--- START OF SOURCE EXTRACT ---

Friday, June 07, 2013

Labouring in Vain

“Whoever is in office, the rich are in power” 

Ed Balls announces that the next Labour government will cap numerous benefits and end universal entitlements to some in what is being described as the return of means-testing (as if it had ever gone away). Balls and Miliband are determined to prove to the City of London that they are fit to rule us. The response of those on the Left is to cry “Betrayal" (once again and so predictably).

Welfare in Britain is a complex of legislative measures, passed for many different reasons and at different times over the last hundred years. Generally, the elements contained in the body of welfare legislation are very wide – more commonly, the health service, housing policy, education, unemployment and sickness benefits etc., are items most people would think of but also laws limiting exploitation, setting minimum standards of work and quality of goods, controlling public health etc. Thus, the Factory Acts, Shop Acts, Mines Acts, minimum wage legislation, laws on the arbitration of disputes as well as trade union legislation are often included. The motives at stake in any given piece of welfare legislation range from the crudely opportunistic to the sincere reform. However, whatever the stated reasons, the effects of welfare legislation add up to an evasion of the real problem – they serve as a substitute for the transformation of society. The problem of poverty remains untouched – its effects being simply partially ameliorated. Welfare legislation as a whole takes the question of  ownership of wealth off the agenda.

--- END OF SOURCE EXTRACT ---

TASK TO COMPLETE
According to the post on welfare legislation, what does welfare legislation as a whole take off the agenda?

--- START OF DATA LINES ---

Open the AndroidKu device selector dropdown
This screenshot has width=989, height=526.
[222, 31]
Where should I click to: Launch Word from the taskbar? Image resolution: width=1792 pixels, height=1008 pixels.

--- END OF DATA LINES ---

FINISHED ANSWER
The question of ownership of wealth.